March 13, 2013 Leave a comment

The problem

bcfg2 web reports doesn’t require any authentication out-of-the-box. (As of today.) This means that anyone who knows the URL of your bcfg2 web reports can see (and manipulate?) your server and/or clients.

Possible solutions that I didn’t attempt

The settings.py file contains an AUTHORIZED_GROUP setting. It looks like this activates the NISAuth authentication backend. I have no idea what NIS is, so I’m moving on.

The settings.py also includes the standard Django authentication backend, so theoretically, you could hack the views.py and use the @login_required decorator. But I’m feeling lazy today and want an easier solution.

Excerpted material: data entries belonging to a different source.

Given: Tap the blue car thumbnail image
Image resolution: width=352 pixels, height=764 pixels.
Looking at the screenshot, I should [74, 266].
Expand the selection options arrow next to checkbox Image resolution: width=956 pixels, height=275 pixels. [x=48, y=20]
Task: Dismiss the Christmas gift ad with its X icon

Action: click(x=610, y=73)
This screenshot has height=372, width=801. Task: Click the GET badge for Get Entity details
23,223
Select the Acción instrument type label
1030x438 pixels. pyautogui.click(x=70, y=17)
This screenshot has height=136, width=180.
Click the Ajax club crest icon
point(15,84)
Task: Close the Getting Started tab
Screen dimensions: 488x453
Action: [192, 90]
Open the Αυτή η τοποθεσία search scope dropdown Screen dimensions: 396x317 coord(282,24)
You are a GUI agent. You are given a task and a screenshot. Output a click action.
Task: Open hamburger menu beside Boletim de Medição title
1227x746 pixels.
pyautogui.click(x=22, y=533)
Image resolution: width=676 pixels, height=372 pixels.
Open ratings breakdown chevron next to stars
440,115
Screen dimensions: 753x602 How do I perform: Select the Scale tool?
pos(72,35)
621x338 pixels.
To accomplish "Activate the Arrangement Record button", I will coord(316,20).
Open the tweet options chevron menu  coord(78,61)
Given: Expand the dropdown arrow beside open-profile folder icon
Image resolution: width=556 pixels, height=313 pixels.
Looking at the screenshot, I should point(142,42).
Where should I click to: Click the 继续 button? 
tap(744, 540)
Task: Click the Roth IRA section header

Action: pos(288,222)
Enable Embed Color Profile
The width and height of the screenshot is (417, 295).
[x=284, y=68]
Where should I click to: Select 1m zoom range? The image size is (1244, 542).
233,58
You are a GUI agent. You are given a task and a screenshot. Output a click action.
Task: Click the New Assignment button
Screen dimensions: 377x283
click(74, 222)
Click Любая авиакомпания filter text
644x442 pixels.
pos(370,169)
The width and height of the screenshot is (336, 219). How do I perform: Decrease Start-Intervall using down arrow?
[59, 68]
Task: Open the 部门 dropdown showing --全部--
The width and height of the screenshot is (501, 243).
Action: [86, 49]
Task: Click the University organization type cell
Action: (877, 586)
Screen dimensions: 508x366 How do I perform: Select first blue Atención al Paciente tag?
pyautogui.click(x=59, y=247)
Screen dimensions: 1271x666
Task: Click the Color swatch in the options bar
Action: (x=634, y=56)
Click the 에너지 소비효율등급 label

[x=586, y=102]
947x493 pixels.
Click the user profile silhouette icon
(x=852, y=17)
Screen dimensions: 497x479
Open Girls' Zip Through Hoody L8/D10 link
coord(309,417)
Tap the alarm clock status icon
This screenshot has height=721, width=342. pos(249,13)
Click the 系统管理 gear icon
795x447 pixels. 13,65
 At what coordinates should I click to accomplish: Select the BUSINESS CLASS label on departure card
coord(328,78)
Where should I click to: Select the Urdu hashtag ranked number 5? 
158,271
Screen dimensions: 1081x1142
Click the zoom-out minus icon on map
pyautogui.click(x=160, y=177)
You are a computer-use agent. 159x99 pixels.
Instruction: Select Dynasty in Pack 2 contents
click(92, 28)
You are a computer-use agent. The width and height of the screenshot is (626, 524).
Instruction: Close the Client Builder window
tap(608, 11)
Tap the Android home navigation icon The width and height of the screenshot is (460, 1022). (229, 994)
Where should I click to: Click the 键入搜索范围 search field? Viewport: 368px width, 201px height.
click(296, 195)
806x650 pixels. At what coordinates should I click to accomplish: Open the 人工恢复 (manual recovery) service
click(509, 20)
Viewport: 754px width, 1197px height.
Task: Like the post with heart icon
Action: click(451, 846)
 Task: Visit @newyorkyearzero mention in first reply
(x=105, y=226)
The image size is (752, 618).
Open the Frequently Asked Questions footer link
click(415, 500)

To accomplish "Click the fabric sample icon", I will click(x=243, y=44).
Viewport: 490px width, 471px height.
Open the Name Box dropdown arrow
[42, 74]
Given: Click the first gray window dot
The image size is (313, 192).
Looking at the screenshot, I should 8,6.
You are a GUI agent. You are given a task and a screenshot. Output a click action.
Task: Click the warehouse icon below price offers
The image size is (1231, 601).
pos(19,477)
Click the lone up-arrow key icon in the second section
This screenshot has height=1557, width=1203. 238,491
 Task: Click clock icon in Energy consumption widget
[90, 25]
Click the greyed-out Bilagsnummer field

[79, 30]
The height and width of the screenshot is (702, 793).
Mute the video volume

The simple solution: Apache2 HTTP Authentication

I only care about one user: myself. So, I created a password file, using this command:

 sudo htpasswd -c /etc/apache2/bcfg2-passwords myusername

Then, I added this block of code in /etc/apach2/conf.d/bcfg2.conf:

    <Location /bcfg2>
        AuthType Basic
        AuthName "Bcfg2 Web Reports"
        AuthBasicProvider file
        AuthUserFile /etc/apache2/bcgf2-passwords
        Require user myusername
    </Location>

Disclosure

I did this with:

  • Ubuntu 12.04.2 LTS, Precise Pangolin
  • 64-bit architecture
  • on Rackspace Cloud
  • Bcfg2 Version 1.2.2
  • HTTPS enabled on my server (don’t forget to do this or your password will be passed in cleartext!)

I also followed these instructions to install bcfg2-web (after installing bcfg2):

http://docs.bcfg2.org/appendix/guides/web-reports-install.html#appendix-guides-web-reports-install

Thanks to http://stackoverflow.com/questions/8417810/deploying-a-django-app-on-apache-mod-wsgi-with-http-auth

Also, thanks to solj and scofflaw on the #bcfg2 IRC channel.